Branch retinal vein occlusion (BRVO) is a vascular disorder of the eye’s circulatory system. The retina is the light-sensitive tissue at the back of the eye, serviced by a network of arteries and veins. Veins in this network function to drain blood away after it has delivered oxygen.
An occlusion is a blockage. In BRVO, this blockage occurs in one of the smaller “branch” veins that feed into the main central retinal vein. When a branch vein is obstructed, it cannot drain blood properly. This causes pressure to build, leading to leakage of blood and fluid into the retinal tissue, which can interfere with its function and impact vision.
Symptoms and Diagnosis
The onset of BRVO often manifests as a sudden, painless change in vision in one eye. A person may experience blurriness or a loss of sight confined to a specific part of their visual field, corresponding to the area served by the blocked vein. This visual disturbance can develop abruptly or worsen over several hours or days.
Another symptom is the appearance of floaters, perceived as dark spots or lines drifting in the field of vision. These are caused by small clumps of blood that have leaked from retinal vessels into the vitreous, the gel-like substance filling the eye. In some instances, if the affected area does not involve the center of the retina, the condition may not produce noticeable symptoms.

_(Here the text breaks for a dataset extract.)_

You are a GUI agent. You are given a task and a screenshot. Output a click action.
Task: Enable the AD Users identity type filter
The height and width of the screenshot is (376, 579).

Diagnosing BRVO requires a comprehensive eye examination by an ophthalmologist. The process includes a dilated eye exam, where drops widen the pupils, allowing a clear view of the retina to check for hemorrhages and swelling. An imaging test called optical coherence tomography (OCT) is also used to create a detailed image of the retina. This scan allows the doctor to measure any swelling of the macula, a common consequence of fluid leakage.
To assess blood flow and identify the blockage, a fluorescein angiography may be performed. This procedure involves injecting a dye into an arm vein, which travels to the retinal vessels. A special camera then takes photographs as the dye passes through the retina, highlighting areas of leakage or poor blood flow and confirming the occlusion’s location.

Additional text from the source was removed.